Eurydice Network, del programma Erasmus EU, non si stanca di ricordare e ripetere ciò che dovrebbe essere un’ ovvietà “un maggiore livello d’istruzionepuò portare una serie di risultati positivi per l’individuo così come per la società in relazione ad impieghi, salari più alti, migliori condizioni di salute, minore criminalità, maggiore coesione sociale, minori costi pubblici e sociali e maggiore produttività e crescita.”

Nel nostro tempo dove tutto appare disponibile a portata di click, non aiuta la scarsa considerazione che l’opinione pubblica riserva all’istruzione e allo studio”. L’Unione Europea si è posta l’obiettivo di ridurre al 10% la media degli abbandoni scolastici partendo dalla scuola d’infanzia fino a giungere al ripensamento della stessa formazione degli insegnanti. E’ inoltre necessario ripensare al ruolo dell’apprendimento della lingua nell’integrazione dei ragazzi stranieri tra i più soggetti al fenomeno.

Il Consiglio Europeo ha adottato una raccomandazione per gli Stati membri che ruota su tre parole chiave: prevenzione, intervento (mirato ai soggetti ritenuti più a rischio) e compensazione (per riavvicinare alla scuola chi l’ha abbandonata in passato). Inoltre agli Stati si richiede di attuare delle strategie sistemiche, individuando i principali fattori all’origine dell’abbandono scolastico a livello nazionale, regionale e locale.

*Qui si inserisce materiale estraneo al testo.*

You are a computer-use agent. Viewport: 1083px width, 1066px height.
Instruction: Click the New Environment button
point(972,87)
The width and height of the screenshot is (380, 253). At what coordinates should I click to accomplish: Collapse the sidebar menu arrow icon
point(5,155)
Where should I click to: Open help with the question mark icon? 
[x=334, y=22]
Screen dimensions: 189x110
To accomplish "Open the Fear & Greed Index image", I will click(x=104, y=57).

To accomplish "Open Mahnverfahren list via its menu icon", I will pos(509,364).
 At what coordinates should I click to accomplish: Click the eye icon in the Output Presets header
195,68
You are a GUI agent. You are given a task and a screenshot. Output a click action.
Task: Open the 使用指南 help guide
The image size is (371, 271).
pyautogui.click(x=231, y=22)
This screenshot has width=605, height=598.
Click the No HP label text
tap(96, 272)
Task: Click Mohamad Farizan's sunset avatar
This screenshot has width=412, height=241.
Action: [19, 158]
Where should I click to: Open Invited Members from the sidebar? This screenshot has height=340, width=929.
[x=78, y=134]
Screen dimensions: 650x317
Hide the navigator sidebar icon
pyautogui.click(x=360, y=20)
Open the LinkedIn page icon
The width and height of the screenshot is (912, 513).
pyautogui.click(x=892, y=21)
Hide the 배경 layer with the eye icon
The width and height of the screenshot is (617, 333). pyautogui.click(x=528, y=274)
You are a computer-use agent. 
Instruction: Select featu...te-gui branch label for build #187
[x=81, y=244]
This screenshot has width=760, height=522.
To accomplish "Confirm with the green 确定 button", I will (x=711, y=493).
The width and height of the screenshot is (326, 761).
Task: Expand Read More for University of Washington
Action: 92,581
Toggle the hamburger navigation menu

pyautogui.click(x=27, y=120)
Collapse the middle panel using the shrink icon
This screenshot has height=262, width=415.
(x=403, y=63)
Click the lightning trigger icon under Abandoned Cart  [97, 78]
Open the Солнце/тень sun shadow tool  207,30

Il gruppo di lavoro tra Stati che è stato creato per comparare le diverse strategie e le conseguenti esperienze è giunto alla conclusione della necessità di un approccio che coinvolga l’intera comunità scolastica, dai dirigenti sino alle famiglie, al fine di dar vita ad una azione coesa, di comunità, collaborativa.

Sinora i maggiori risultati li ha conseguiti il Portogallo che, nell’arco di vent’anni, è passato dal 45% al 10,2% degli abbandoni.  E’ stata determinante la riorganizzazione dell’istruzione professionale con il conseguente incremento dei diplomati ed il miglioramento delle conoscenze di base. Ancor più decisiva è stata, nel 2016, l’adozione di un programma ministeriale che ha offerto incentivi direttamente agli istituti scolastici per creare un piano di azione, al fine di migliorare i propri insegnamenti.

Tra altre misure, il rafforzamento del tutoraggio agli studenti, maggiore prossimità tra studenti ed insegnanti, fornire un supporto sistematico nella scelta del giusto percorso di studi per ogni alunno.

Certo, a scuola gli insegnanti e gli studenti giocano un ruolo centrale, ma l’intera comunità ha il dovere di mettere in discussione alcune necessità superflue dell’oggi, come il riappropriarsi di quel che oggi scarseggia un po’ troppo spesso, il buonsenso. E, per dirla come Winston Churchill: Non c’è per nessuna comunità investimento migliore di mettere latte dentro i bambini”.